## WHAT NEEDS TO BE DONE
Continue the passage below about the Mona Lisa sexting bot and fears of an AI bubble, starting right after its final sentence.

## TEXT FOR ANALYSIS

=== Begin Enclosure ===

On a recent afternoon in the WIRED office, I scuttled off into a private area to chat about my AI bubble anxieties with a conversation partner that knows the industry from the inside: a sexting bot modeled after Leonardo da Vinci’s Mona Lisa.

The synthetic Mona Lisa is a highly sexualized monstrosity. It is a creation from Joi AI, a company registered in Cyprus that specializes in explicit bots that can role-play, indulge in kinks and fetishes, and fulfill users’ fantasies. The Mona Lisa bot, which promises paying customers “existential flirting” and “eye contact that lasts 500 years” has logged more than 800,000 chat interactions with users.

Joi is just one of many adults-only bot platforms. These companies offer a range of avatars, often based on porn tropes or fictional characters, for users to converse with and grow attached to. Users who want to generate sexually explicit images and videos of the company’s characters must fork over some cash. Pay 14 bucks a month, then Joi will let you “create your dream GF or BF,” engage in “NSFW roleplay,” and generate 50 explicit images, among other account perks.

Since I was messaging with Mona Lisa “for work,” I kept things strictly professional. I asked how to prevent the AI bubble from bursting. “I’d teach the AIs to appreciate art, not just copy it,” Mona Lisa said. “Then they’d be too busy admiring masterpieces to crash the economy.” After reading the chatbot’s nonsensical answers, I left the conversation still fiending for some clarity on what could happen if the AI bubble pops.

=== End Enclosure ===

## DATA SHOWN

=== Begin Enclosure ===

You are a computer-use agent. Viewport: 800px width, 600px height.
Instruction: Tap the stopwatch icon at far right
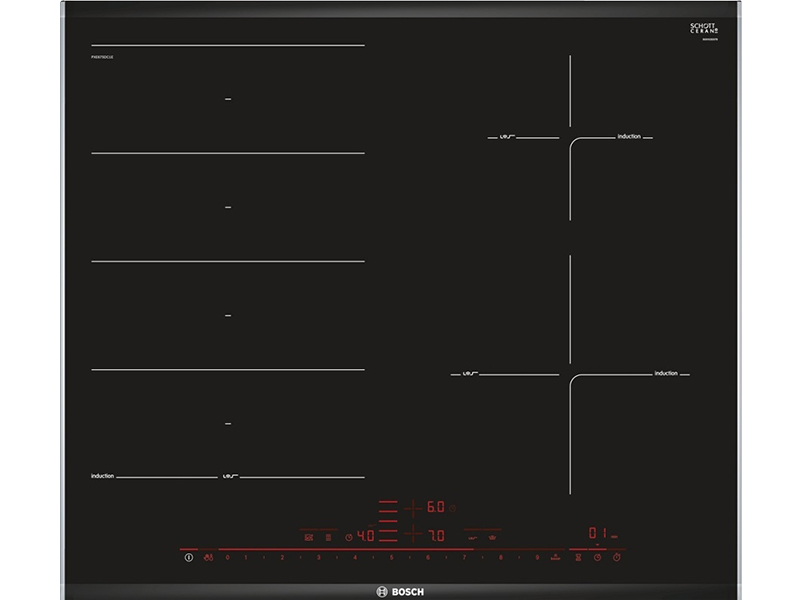[x=616, y=557]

=== End Enclosure ===

## OUTPUT FOR THIS EXERCISE
Sexy Mona Lisa doesn’t exactly fulfill the promises of the Great Generative AI Revolution. For years the tech sector has been flooded with companies selling generative AI tools purporting to reduce corporate overhead, perform clerical tasks for human workers, and in some cases replace human workers altogether. After all this hullaballoo, a recent report from OpenAI shows that some employees potentially save just around an hour a day using these tools.

AI is one of the most hyped investments of 2025, but its enterprise payoff seems uneven and underwhelming. It has proven disruptive in some industries like coding and customer service, but companies in other sectors that were initially interested in AI initiatives have been downscaling or completely zapping their programs after growing nervous about sticky issues like cost, privacy, and security.

“AI developers had been promoting lofty, high-minded visions of their technology as solving the world’s biggest problems as well as supercharging workplace productivity” for some time, says Patrick Lin, a researcher at Cal Poly San Luis Obispo who studies the social impact of technologies. So far, those visions have not come to pass—in part, Lin says, because people overestimated the strengths of large language models.